“How could this happen?” Archbishop Eamon Martin on Mother and Baby Homes Report

Jan 16, 2021 | 0 comments

Archbishop Eamon Martin of Armagh has asked all leaders of the Catholic Church in Ireland to study the Final Report of the Commission of Investigation into Mother and Baby Homes in Ireland in the 20th Century.

“I ask all those who are in positions of leadership in the Church to study this lengthy report carefully and especially to spend time reflecting on the courageous testimonies of the witnesses to the Commission. Together we must ask How could this happen?
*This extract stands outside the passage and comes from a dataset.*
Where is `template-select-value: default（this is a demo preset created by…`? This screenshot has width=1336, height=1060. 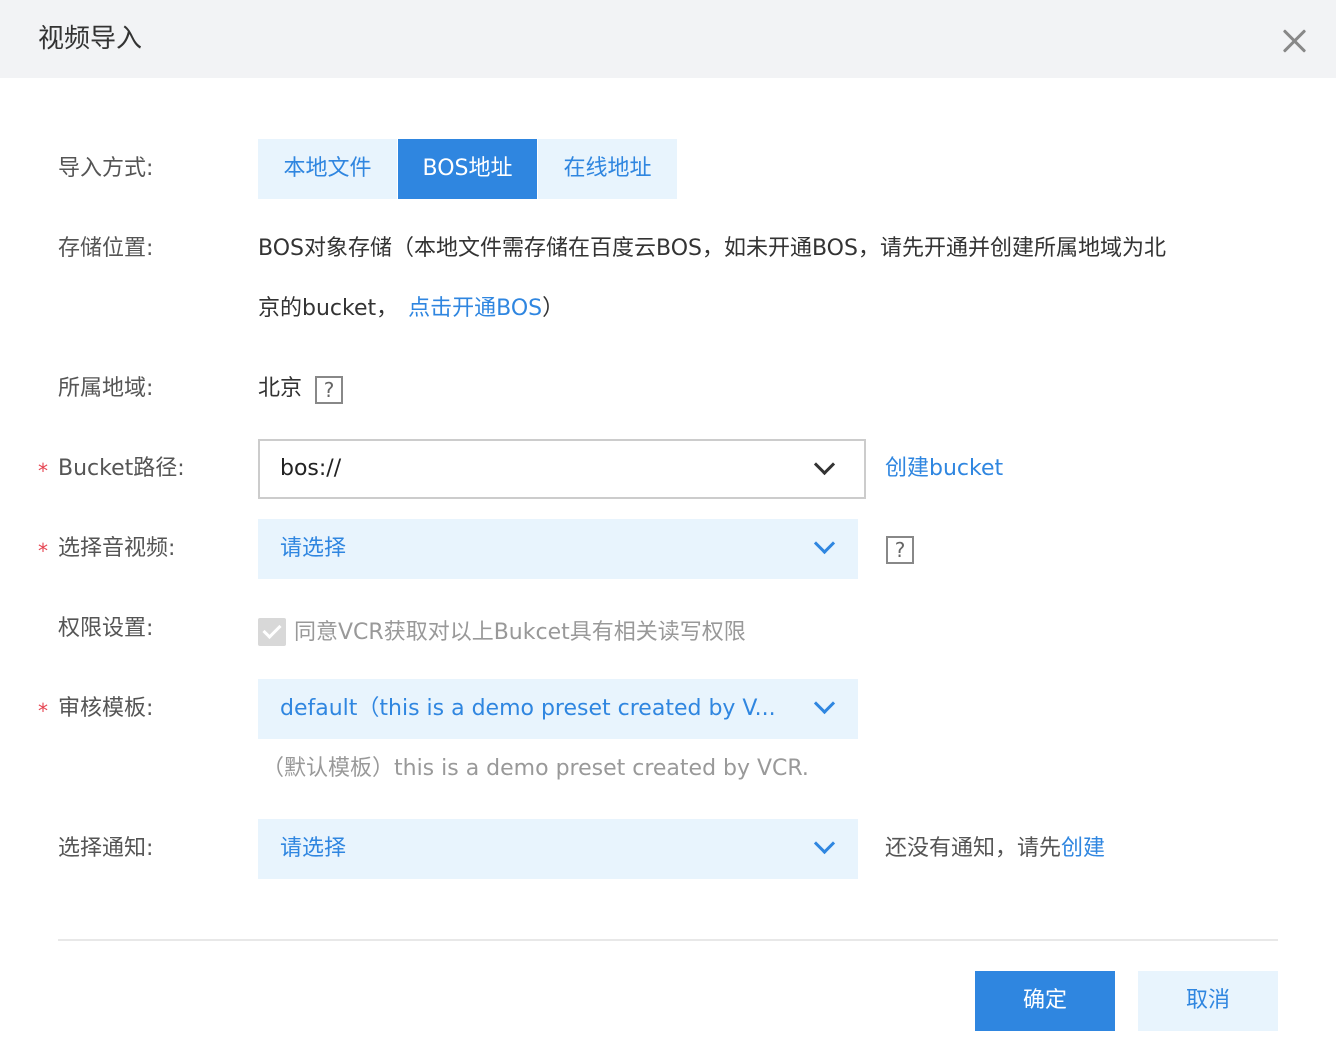
template-select-value: default（this is a demo preset created by… is located at coordinates (528, 708).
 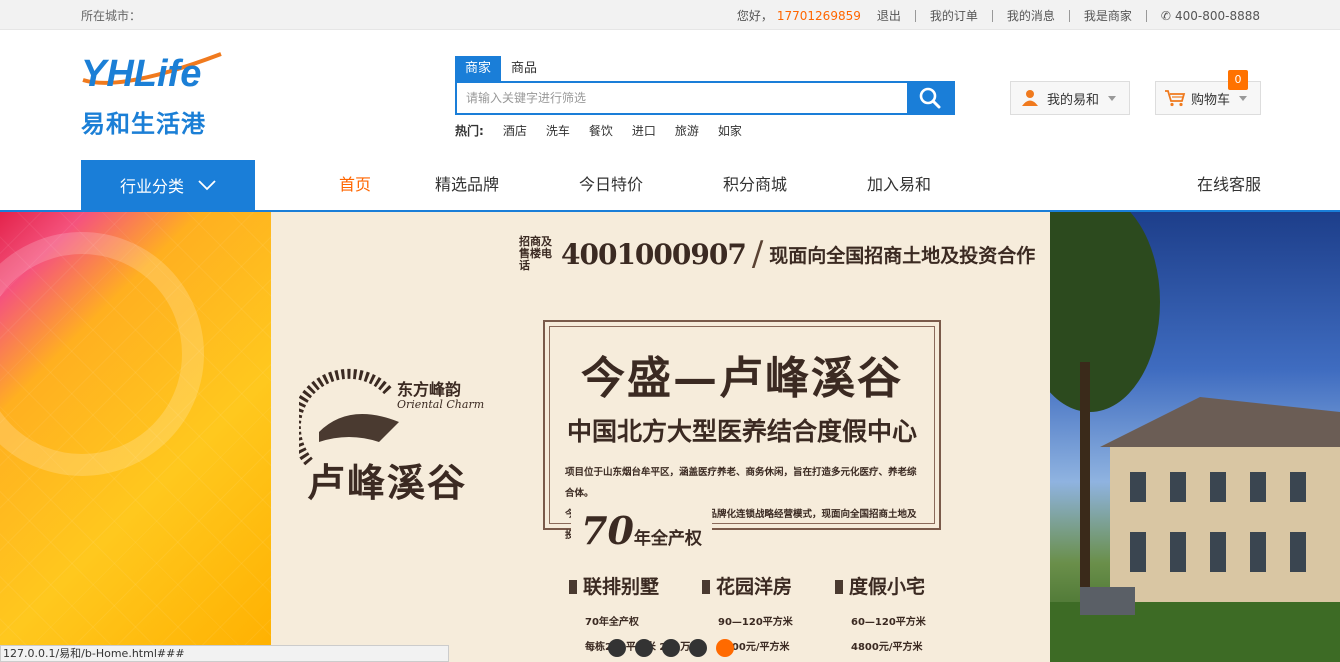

We must identify, accept and respond to the broader issues which the Report raises about our past, present and future.”

On Saturday 16th January 2021 the statements of seven Irish bishops on the report could be found on the website of the Irish Bishops Conference.

The report covered the period 1922-98 and concluded that the proportion of unmarried mothers who entered these homes was ‘probably’ the highest in the world.  The women who entered did so, according to the report,  because they did not have the support of their families or of the men responsible for their condition.  The Commission found no evidence that either church or state had forced them to enter.

A total of about 9,000 children died in these institutions, a far higher proportion than in the wider community.  The experience for first-time mothers was ‘traumatic’.

The report has proved highly controversial, with many commentators attributing most blame to the Catholic church for forming the attitudes that allowed this harshness.  The question of reparations has yet to be decided.

The Commission that produced the report arose out of the work of Tuam local historian Catherine Corless, who investigated the Tuam Mother and Baby Home and concluded that almost 800 infants had been buried in ground once belonging to the home, without proper certification.  These conclusions were reported in the Irish media in 2014.

It is not yet clear what ‘study’ of the report by the church will follow, or whether discussion of it will be facilitated by church authorities among the wider church community.